▶ DIRECTIONS:
The copy should hold exactly the lines below from the one that contains "You are a computer-use" through the one that contains "Click the words" and nothing else, so no pictures.
━━━━━━━━━━
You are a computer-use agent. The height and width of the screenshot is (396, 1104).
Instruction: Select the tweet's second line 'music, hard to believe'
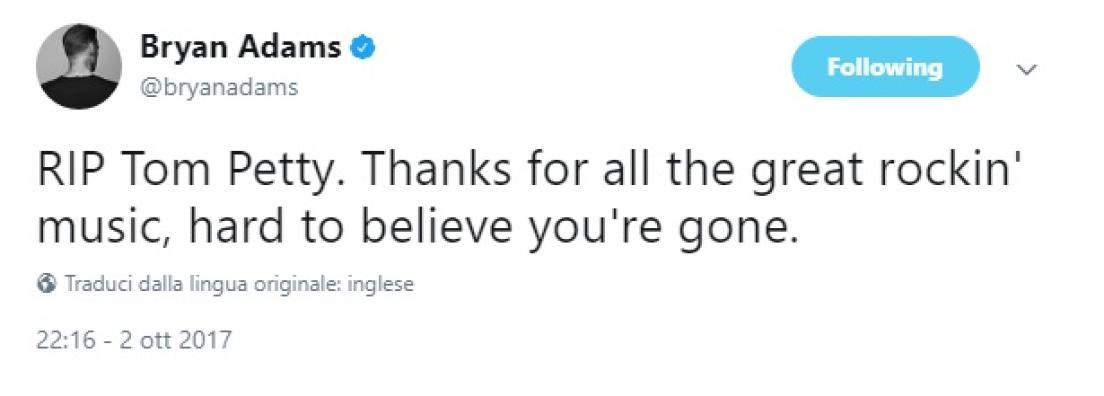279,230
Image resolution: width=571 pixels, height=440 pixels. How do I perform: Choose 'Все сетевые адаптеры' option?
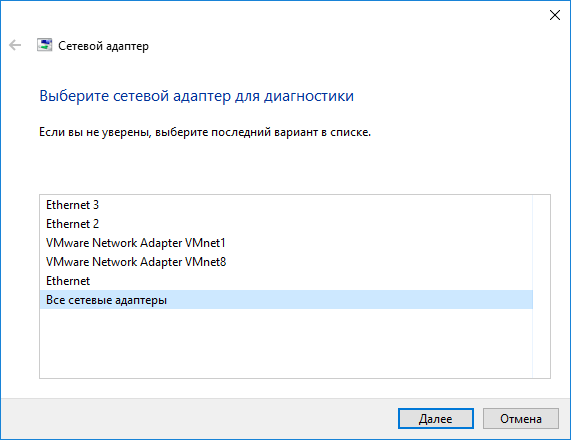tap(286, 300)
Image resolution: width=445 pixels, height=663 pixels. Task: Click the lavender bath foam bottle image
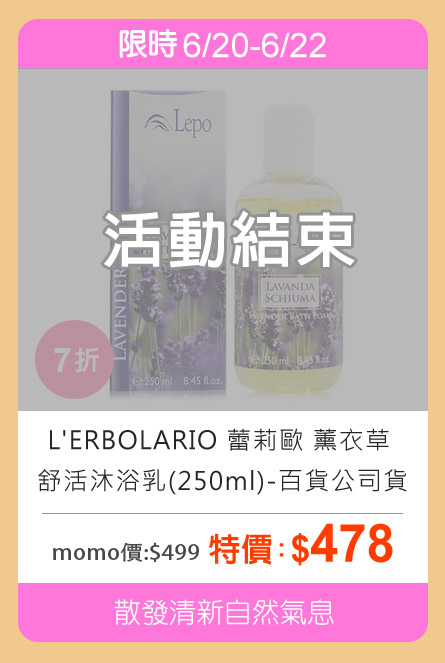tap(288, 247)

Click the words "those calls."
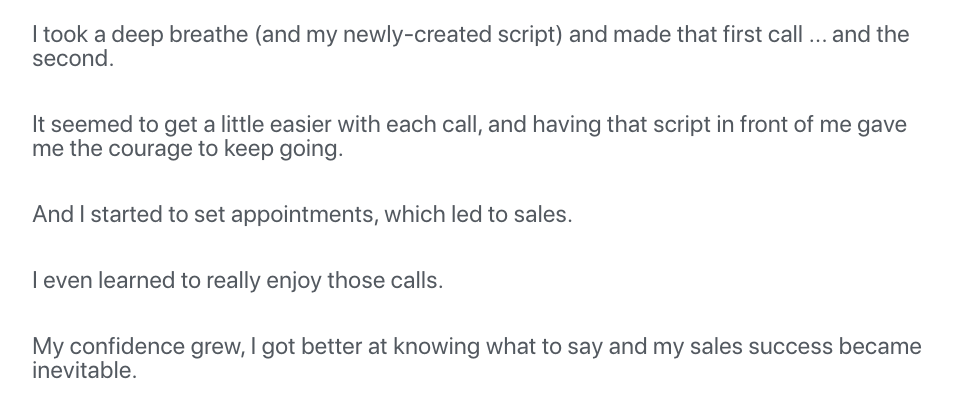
━━━━━━━━━━
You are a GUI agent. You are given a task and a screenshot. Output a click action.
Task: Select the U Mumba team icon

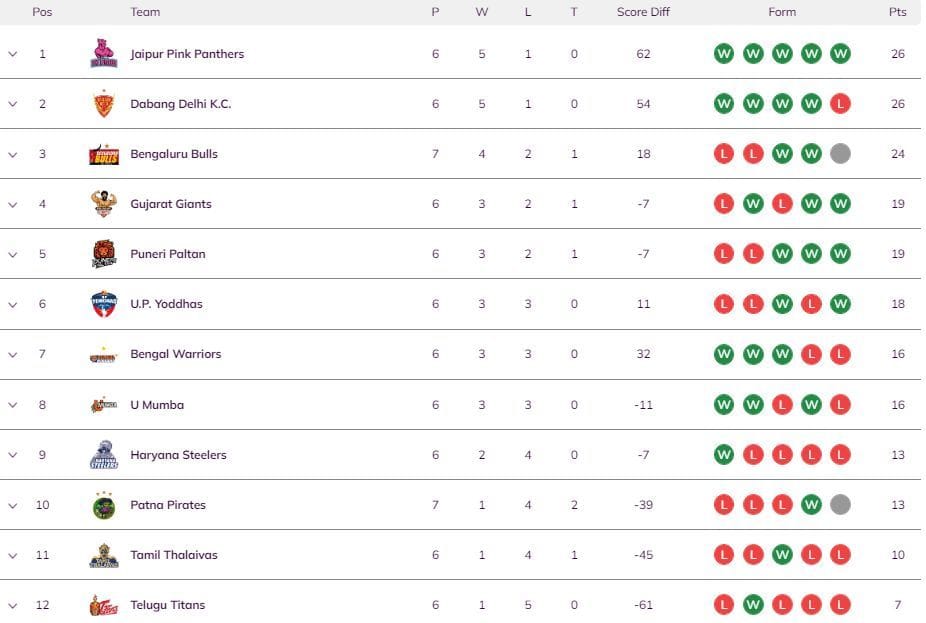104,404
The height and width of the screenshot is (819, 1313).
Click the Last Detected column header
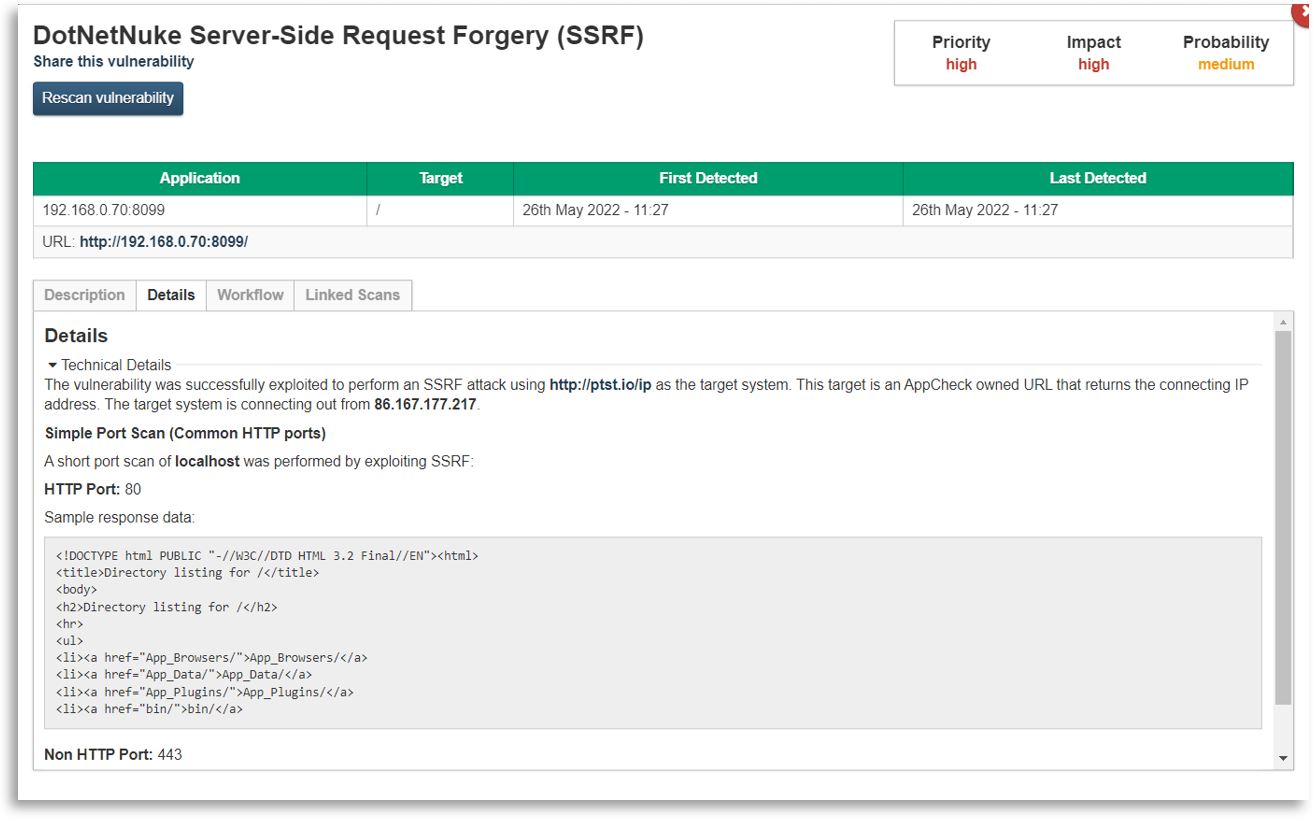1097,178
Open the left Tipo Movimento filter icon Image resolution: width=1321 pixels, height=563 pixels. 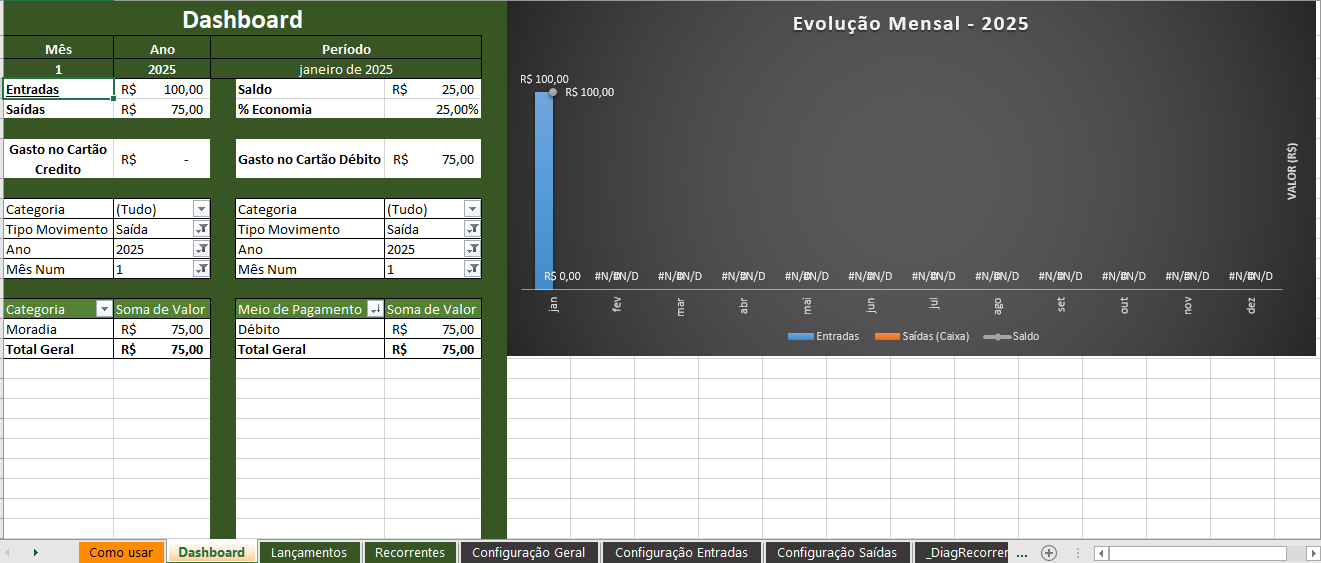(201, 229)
━━━━━━━━━━
▶ RESULT FOR THIS TASK:
You are a computer-use agent. The height and width of the screenshot is (396, 1104).
Instruction: Select the tweet's second line 'music, hard to believe'
279,230
Image resolution: width=571 pixels, height=440 pixels. How do I perform: Choose 'Все сетевые адаптеры' option?
tap(286, 300)
Image resolution: width=445 pixels, height=663 pixels. Task: Click the lavender bath foam bottle image
tap(288, 247)

Click the words "those calls."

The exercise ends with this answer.